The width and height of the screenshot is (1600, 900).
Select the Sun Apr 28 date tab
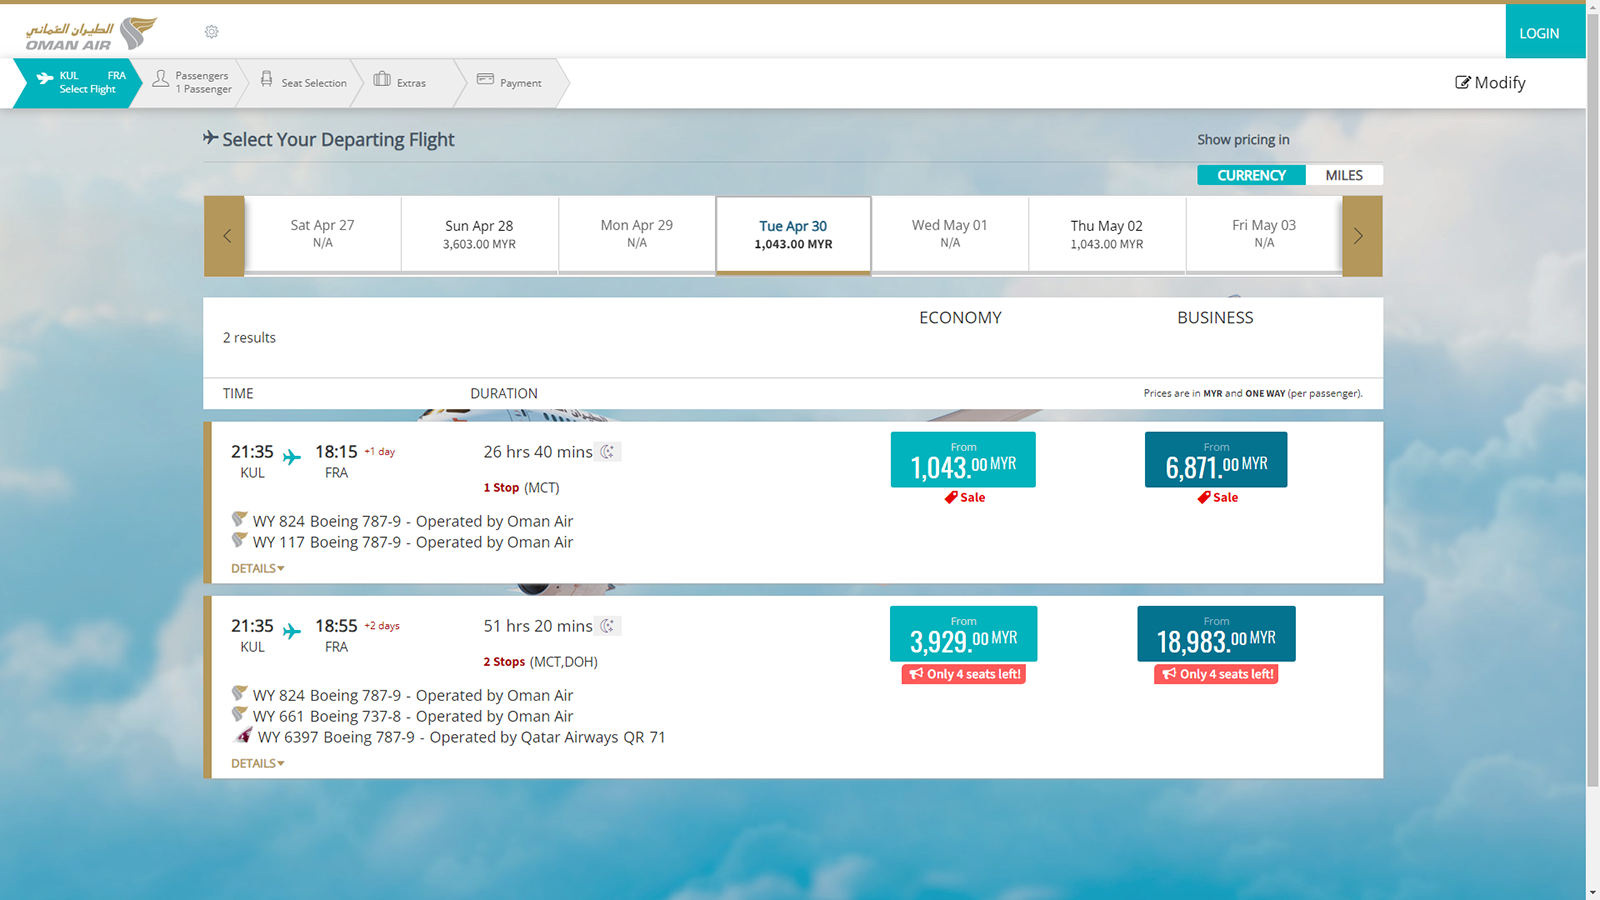(479, 234)
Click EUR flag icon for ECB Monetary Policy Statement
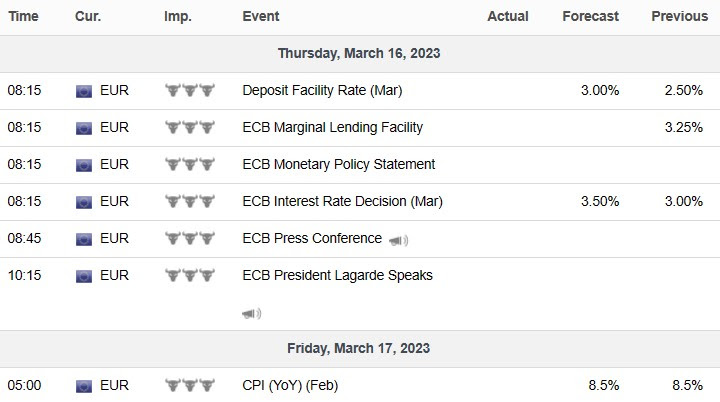This screenshot has width=720, height=402. [84, 164]
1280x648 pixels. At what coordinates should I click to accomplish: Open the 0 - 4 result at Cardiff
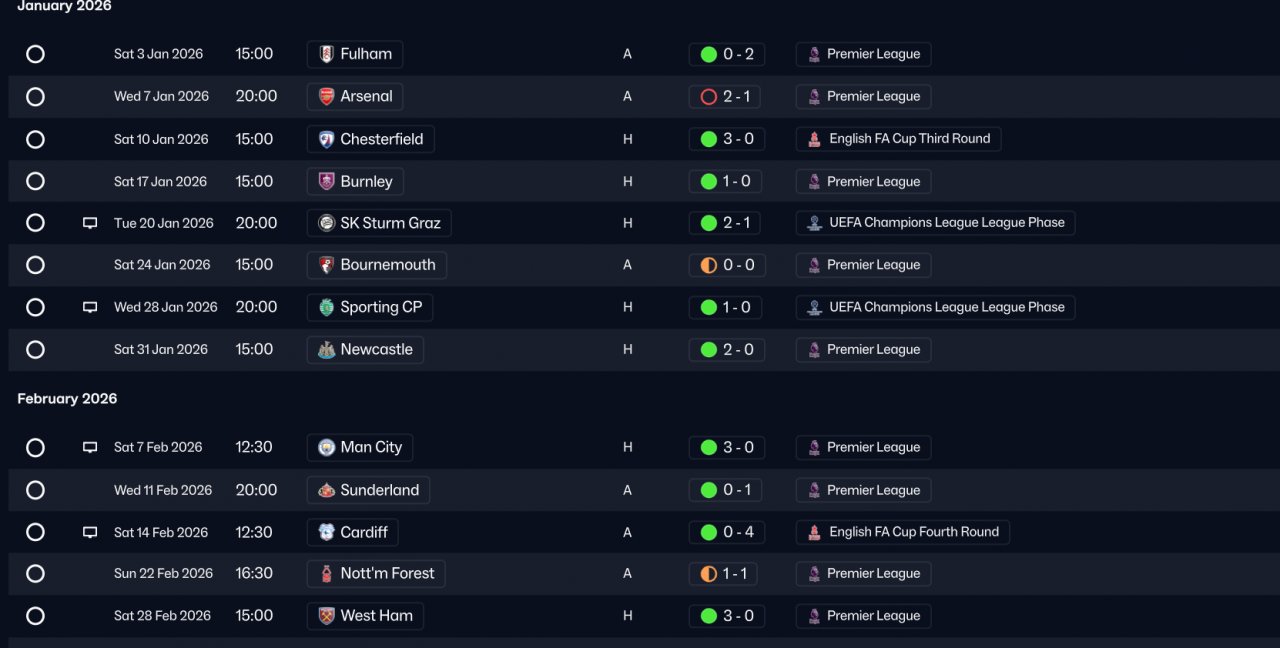click(727, 532)
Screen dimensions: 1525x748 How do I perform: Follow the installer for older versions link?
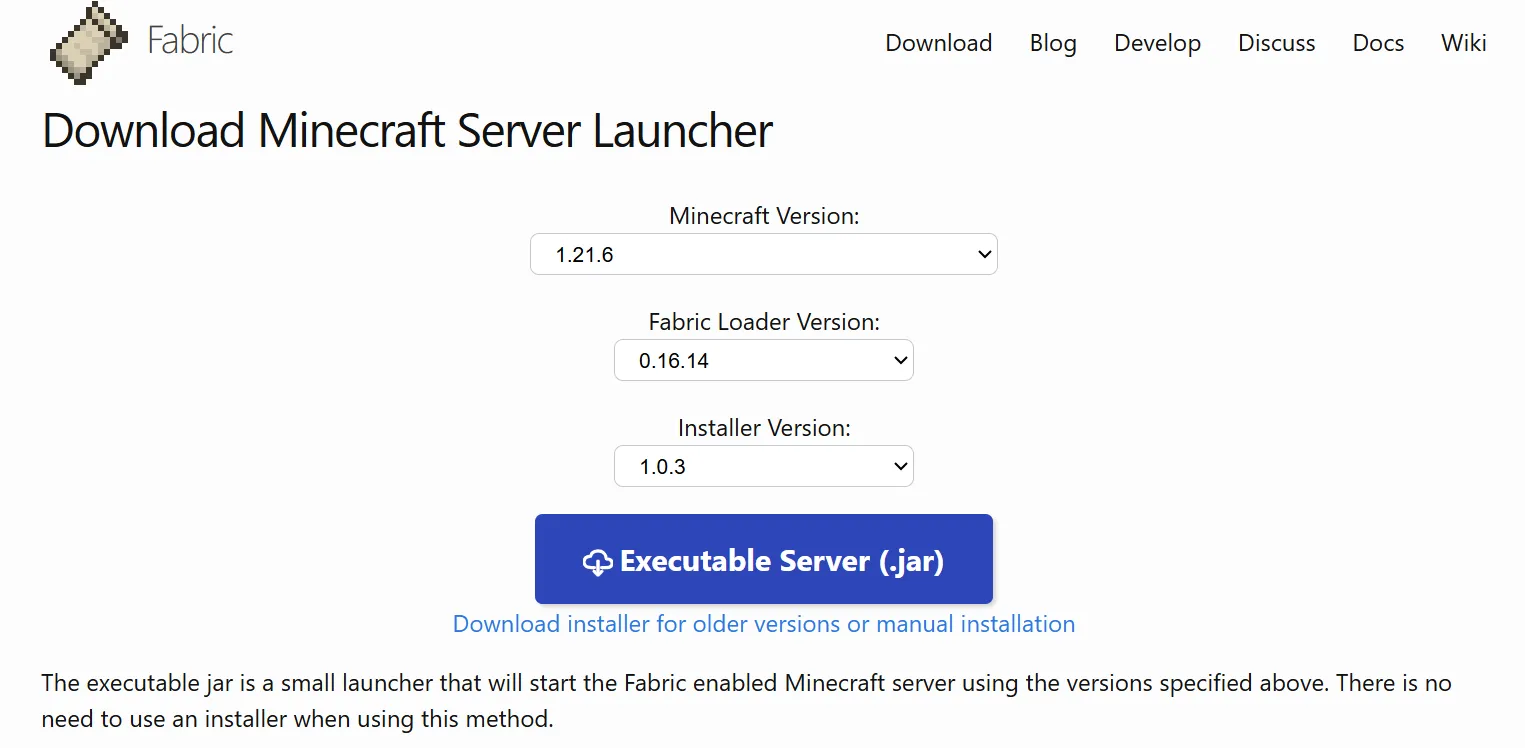click(764, 624)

# GOAL OF THE EXERCISE
The entries are to be printed exactly as written; the pictures are to be left out.

# TASK RESULT
The width and height of the screenshot is (1600, 900).
Select the Sun Apr 28 date tab
(479, 234)
Click EUR flag icon for ECB Monetary Policy Statement
This screenshot has width=720, height=402. [84, 164]
1280x648 pixels. At what coordinates should I click to accomplish: Open the 0 - 4 result at Cardiff
click(727, 532)
Screen dimensions: 1525x748 How do I perform: Follow the installer for older versions link?
click(764, 624)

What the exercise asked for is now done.